Suppose in the example above we started with a function signature add(x, y)
. By currying (partial application) we can apply one of the variables and hold it static. Thus every 2-parameter function is in essense a series of 1-parameter function calls. This is can be done using the partial
functions from functools
from functools import partial
def add(y, x):
return x+y
add5 = partial(add, 5) # equivalent to outer(5)
add10 = partial(add, 10) # equivalent to outer(10)
add5(25) # or outer(5)(25)
# 30
add10(25) # or outer(10)(25)
# 35
So what this functional programming method enables us to do is simplify the example same behavior the factory pattern did in a number of ways. Let me demonstrate both.
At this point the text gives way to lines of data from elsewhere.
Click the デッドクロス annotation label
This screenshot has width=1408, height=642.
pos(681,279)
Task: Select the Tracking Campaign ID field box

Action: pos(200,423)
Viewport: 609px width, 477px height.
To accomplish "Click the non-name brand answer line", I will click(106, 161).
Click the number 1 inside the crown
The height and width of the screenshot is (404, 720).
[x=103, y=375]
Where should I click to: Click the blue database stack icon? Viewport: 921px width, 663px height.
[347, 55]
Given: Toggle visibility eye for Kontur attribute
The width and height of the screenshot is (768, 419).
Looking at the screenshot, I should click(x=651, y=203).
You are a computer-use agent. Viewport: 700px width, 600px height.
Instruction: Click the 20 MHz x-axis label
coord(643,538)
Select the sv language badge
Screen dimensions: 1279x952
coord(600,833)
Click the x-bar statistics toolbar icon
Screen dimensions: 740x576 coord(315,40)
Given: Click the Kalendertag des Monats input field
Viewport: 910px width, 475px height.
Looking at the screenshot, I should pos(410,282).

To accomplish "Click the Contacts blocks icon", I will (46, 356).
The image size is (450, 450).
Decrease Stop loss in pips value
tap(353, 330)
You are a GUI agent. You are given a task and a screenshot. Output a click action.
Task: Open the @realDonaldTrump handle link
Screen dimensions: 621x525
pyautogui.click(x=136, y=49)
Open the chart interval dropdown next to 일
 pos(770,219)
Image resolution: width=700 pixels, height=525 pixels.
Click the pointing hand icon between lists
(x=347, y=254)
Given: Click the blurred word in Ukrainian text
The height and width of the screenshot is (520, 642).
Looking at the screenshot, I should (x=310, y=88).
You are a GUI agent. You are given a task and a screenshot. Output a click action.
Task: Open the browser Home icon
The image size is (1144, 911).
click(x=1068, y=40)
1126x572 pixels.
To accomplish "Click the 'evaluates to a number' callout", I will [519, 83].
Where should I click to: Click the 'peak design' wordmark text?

Method 1 - Closures that hold our registered serializers
In this approach, we will register our functions and continue to dispatch in an according way, but without all the if-else nonsense.
serializers = {
"JSON": serialize_to_json,
"XML": serialize_to_xml,
"YAML": lambda s: yaml.dump(s)
}
def factory(serializers):
def inner(song, format):
return serializers.get(format)(song)
return inner
serialize = factory(serializers)
serialize(song, "JSON")
# {"id": "1", "title": "Water of Love", "artist": "Dire Straits"}
Method 2 – Use partial application to abstract out part of your API
It is much easier to just think you have that dictionary of functions at your disposal. It may even be generated at runtime by some dynamic process that holds 100s of serializers you would not want to code by hand. Then you as a developer can just focus on the coding and let functools
handle the abstraction.
from functools import partial
serializers = {
"JSON": serialize_to_json,
"XML": serialize_to_xml,
"YAML": lambda s: yaml.dump(s)
}
def serialize_factory(serializers, song, format):
return serializers.get(format)(song)
serialize = partial(serialize_factory, serializers)
serialize(song, "JSON")
You may notice that the factory and the inner function are identical implementations. This is because they’re basically doing the same thing. The use of partial
does some extra metadata stuff, I’ll leave to the interested reader to discover.
You tell me, which do you think is easier to reason about? Which is more expressive and direct about what it is trying to do? Which is easier to code up? If you, like me, think the FP approach is much more simple, I encourage you to discover more about FP languages and their patterns.